Thursday, August 14, 2008

Bonobo learns the secret of fire

The primatologist Sue Savage-Rumbaugh has been living with bonobos at a facility in Georgia where they are attempting to forge a hybrid human-bonobo culture. Each species learns the language, tools and culture of the other. Among the technologies the bonobos have learned: the fine art of gathering wood & kindling, taking a lighter from Savage-Rumbaugh's pocket, and starting a fire.



The video is long, and also shows the bonobo making stone tools, producing written symbols, and playing pac man. Clearly this ape would be jealous



I got the Savage-Rumbaugh video from Ted, which was recommended to me at the AAPT as a source for short videos for classroom use. You can show about 10 minutes of video and then have a discussion. It isn't like simply turning the class over to the TV screen--you need to be there to help discussion. But it does allow you to bring a different voice into the classroom. And of course, the kids love a light show. I'm going to use this video in the last section of my intro class on animal and machine personhood. I'll probably grab a couple others, too.

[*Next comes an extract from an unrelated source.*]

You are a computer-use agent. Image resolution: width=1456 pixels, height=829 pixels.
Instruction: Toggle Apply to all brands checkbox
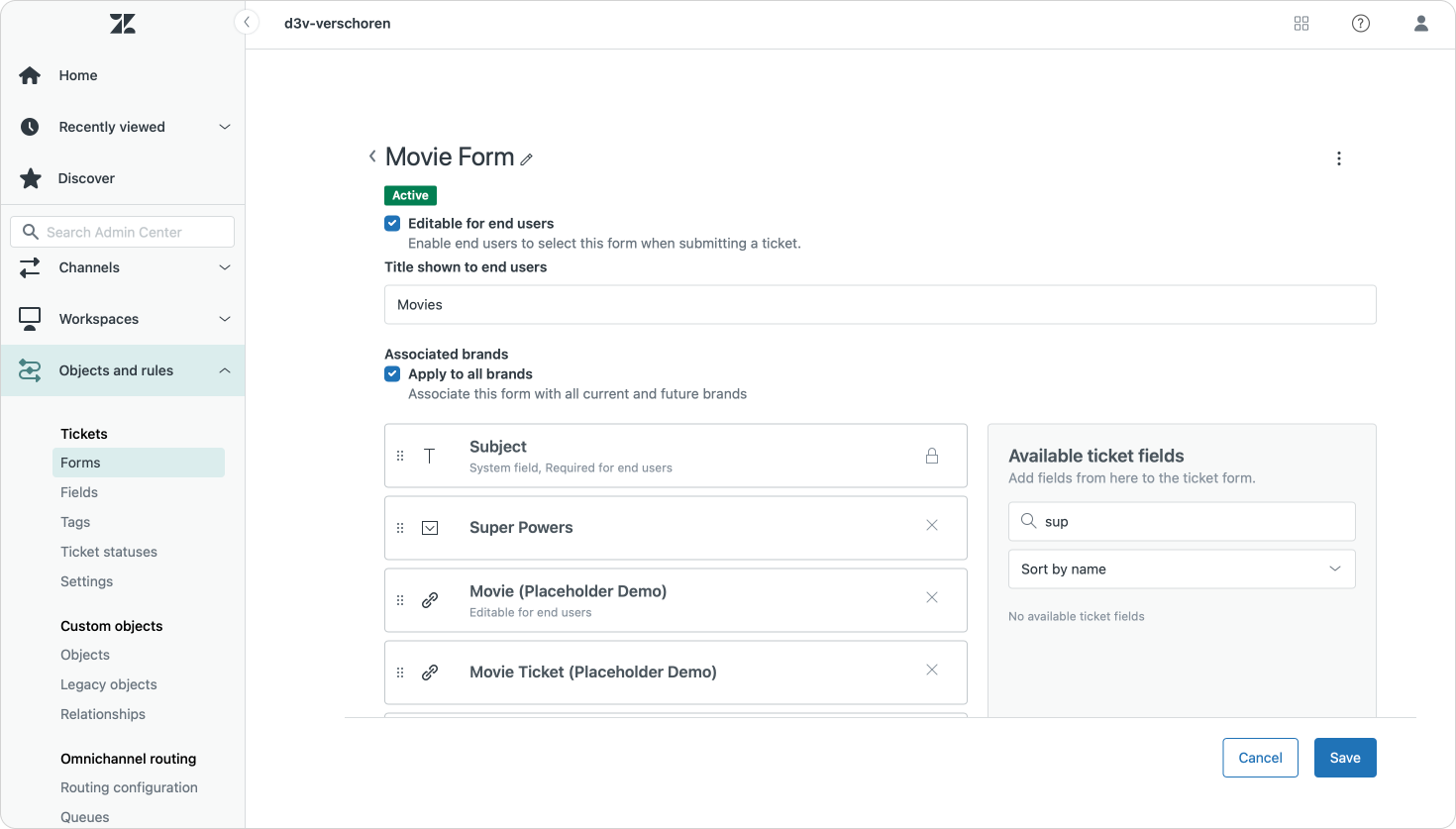(x=392, y=374)
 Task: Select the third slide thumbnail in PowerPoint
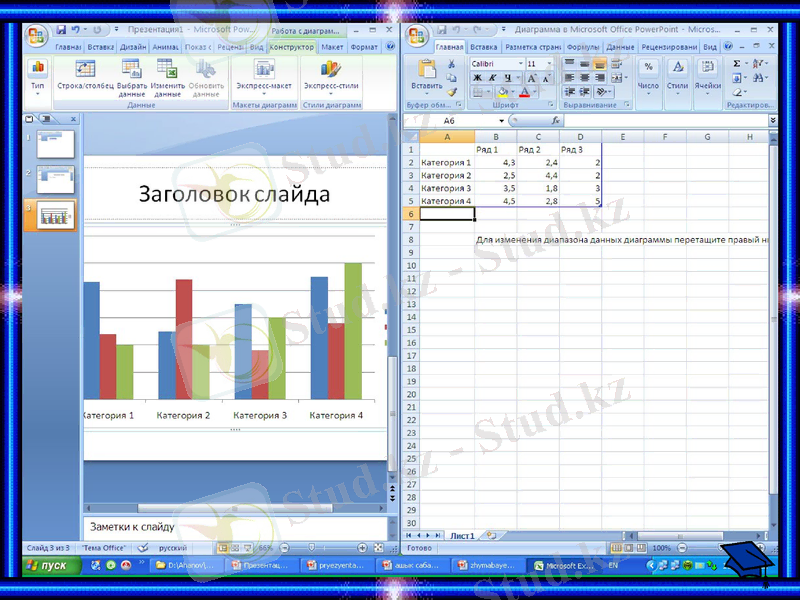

Ted itself seems to be one of these expensive, multi-industry retreat/conferences. Sort of like the Renaissance Weekend, but for silicon valley types, rather than Washington power brokers. Since they are techies, though, they give away all their content via the creative commons license. Free ideas for everyone!

6 comments:

Anonymous said...

Since you are into the bonobos and have kids, I thought you might like to know about this: www.bonobokids.com

Thomas said...

> Ted itself seems to be one of these expensive, multi-industry retreat/conferences. Sort of like the Renaissance Weekend, but for silicon valley types... .

I think you've pretty much got it, although I think the conference is just a conference rather than a retreat/conference, and unlike Ren Weekend I think it's open to anyone who can afford the annual membership fee (which at $6000 ain't cheap, but isn't that far out of line with other tech consortium conference fees), rather than invitation-only

http://en.wikipedia.org/wiki/TED_(conference)

Thomas said...

Oh, wait. I guess it is still invite-only, but you can apply directly:

http://www.ted.com/pages/view/id/72

Weird.

Rob Helpy-Chalk said...

Six thousand clams! I got to go to the AAPT conference for $150.

Anonymous said...

Yeah, plus the $600 hotel bill.

My friend Twisty linked to a nelli mckay in a ted video recently.

Breena Ronan said...

I have been watching TED videos all summer and sometimes linking to them on my blog. The conference may be elitist, but they invite all sorts of amazing people to speak.